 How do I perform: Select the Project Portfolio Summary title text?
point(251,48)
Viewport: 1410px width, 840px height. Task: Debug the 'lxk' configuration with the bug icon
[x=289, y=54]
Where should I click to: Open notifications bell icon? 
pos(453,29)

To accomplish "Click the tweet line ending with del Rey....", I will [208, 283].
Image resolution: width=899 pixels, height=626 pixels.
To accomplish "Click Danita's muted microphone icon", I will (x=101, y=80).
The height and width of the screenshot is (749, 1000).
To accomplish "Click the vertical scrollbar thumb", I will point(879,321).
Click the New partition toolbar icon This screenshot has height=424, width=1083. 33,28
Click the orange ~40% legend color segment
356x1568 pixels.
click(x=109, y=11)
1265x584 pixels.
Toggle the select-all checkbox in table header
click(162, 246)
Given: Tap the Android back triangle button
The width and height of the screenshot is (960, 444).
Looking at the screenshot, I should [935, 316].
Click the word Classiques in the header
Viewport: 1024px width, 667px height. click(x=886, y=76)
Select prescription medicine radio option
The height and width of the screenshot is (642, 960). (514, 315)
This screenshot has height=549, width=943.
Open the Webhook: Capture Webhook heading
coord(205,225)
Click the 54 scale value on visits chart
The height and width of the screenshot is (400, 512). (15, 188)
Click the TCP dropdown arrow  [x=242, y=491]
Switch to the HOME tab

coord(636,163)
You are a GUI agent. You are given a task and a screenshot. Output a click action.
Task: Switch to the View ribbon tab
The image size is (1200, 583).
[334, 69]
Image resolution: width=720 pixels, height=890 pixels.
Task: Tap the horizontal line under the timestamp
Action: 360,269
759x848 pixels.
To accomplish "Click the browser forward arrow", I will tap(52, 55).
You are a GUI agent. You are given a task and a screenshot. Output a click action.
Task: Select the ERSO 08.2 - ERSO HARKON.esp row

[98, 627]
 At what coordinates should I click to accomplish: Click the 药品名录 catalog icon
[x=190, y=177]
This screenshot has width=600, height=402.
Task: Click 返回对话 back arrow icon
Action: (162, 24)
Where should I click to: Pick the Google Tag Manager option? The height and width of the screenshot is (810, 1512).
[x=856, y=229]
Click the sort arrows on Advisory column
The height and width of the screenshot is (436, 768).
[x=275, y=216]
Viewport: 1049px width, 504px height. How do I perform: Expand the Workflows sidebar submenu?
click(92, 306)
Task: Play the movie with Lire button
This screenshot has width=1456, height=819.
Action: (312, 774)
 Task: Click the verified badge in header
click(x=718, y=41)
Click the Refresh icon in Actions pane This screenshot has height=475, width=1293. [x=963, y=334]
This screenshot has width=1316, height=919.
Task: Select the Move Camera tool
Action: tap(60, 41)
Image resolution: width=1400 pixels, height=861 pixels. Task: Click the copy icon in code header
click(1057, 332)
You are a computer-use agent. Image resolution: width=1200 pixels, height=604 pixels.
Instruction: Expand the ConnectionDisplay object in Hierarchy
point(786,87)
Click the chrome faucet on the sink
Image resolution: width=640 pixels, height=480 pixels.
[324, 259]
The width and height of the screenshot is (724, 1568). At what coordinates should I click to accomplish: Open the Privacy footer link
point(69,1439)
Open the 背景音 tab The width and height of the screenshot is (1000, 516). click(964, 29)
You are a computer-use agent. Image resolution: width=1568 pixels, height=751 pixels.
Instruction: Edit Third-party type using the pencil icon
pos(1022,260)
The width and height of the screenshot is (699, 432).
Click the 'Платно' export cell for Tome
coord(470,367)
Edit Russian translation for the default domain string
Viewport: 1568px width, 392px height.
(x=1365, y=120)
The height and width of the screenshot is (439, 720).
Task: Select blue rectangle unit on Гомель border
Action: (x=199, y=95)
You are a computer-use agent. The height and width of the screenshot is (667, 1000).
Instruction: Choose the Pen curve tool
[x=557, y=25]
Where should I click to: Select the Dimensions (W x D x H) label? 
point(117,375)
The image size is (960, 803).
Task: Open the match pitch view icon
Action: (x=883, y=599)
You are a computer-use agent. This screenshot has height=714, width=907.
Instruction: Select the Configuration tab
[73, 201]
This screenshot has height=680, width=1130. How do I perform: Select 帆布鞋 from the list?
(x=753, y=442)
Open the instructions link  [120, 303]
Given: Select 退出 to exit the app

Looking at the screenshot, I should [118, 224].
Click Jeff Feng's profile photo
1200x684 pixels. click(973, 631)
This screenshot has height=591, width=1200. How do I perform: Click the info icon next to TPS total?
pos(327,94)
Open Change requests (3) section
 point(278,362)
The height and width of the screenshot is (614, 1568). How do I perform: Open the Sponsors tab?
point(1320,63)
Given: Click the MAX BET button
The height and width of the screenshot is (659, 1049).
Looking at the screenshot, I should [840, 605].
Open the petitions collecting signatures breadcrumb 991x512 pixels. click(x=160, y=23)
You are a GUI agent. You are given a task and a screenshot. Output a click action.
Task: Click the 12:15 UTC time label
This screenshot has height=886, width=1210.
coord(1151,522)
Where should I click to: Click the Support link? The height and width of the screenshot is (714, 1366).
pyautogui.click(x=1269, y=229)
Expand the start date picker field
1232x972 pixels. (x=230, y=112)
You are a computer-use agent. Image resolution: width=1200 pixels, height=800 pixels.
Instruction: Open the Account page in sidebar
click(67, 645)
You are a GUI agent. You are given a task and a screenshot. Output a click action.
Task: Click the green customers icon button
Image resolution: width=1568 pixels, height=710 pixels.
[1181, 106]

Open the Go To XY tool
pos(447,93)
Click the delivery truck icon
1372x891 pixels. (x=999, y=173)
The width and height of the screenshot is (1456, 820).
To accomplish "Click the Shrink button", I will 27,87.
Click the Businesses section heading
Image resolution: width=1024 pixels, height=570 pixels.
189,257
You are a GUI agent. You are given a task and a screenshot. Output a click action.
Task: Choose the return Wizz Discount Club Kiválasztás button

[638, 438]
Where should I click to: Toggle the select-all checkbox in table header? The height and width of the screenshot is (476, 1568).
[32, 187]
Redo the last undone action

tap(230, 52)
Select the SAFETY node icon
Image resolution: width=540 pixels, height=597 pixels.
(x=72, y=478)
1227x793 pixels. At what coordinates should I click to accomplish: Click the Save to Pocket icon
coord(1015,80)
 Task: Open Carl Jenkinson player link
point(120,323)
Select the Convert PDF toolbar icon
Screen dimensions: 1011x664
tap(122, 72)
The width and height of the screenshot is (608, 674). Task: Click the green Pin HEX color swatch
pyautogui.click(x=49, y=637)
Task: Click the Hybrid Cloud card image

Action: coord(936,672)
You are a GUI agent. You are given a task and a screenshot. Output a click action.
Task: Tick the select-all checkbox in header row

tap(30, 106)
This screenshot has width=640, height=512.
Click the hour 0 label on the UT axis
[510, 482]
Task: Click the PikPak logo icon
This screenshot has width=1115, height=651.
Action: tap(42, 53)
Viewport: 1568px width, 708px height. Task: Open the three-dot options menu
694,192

===

▸ Requirement
Reproduce the listing above verbatim, beginning with the line that contains "Task: Play the movie with Lire button" and continuing through the line that contains "click(1057, 332)".

▸ Reply to the task
Task: Play the movie with Lire button
This screenshot has width=1456, height=819.
Action: (312, 774)
 Task: Click the verified badge in header
click(x=718, y=41)
Click the Refresh icon in Actions pane This screenshot has height=475, width=1293. [x=963, y=334]
This screenshot has width=1316, height=919.
Task: Select the Move Camera tool
Action: tap(60, 41)
Image resolution: width=1400 pixels, height=861 pixels. Task: Click the copy icon in code header
click(1057, 332)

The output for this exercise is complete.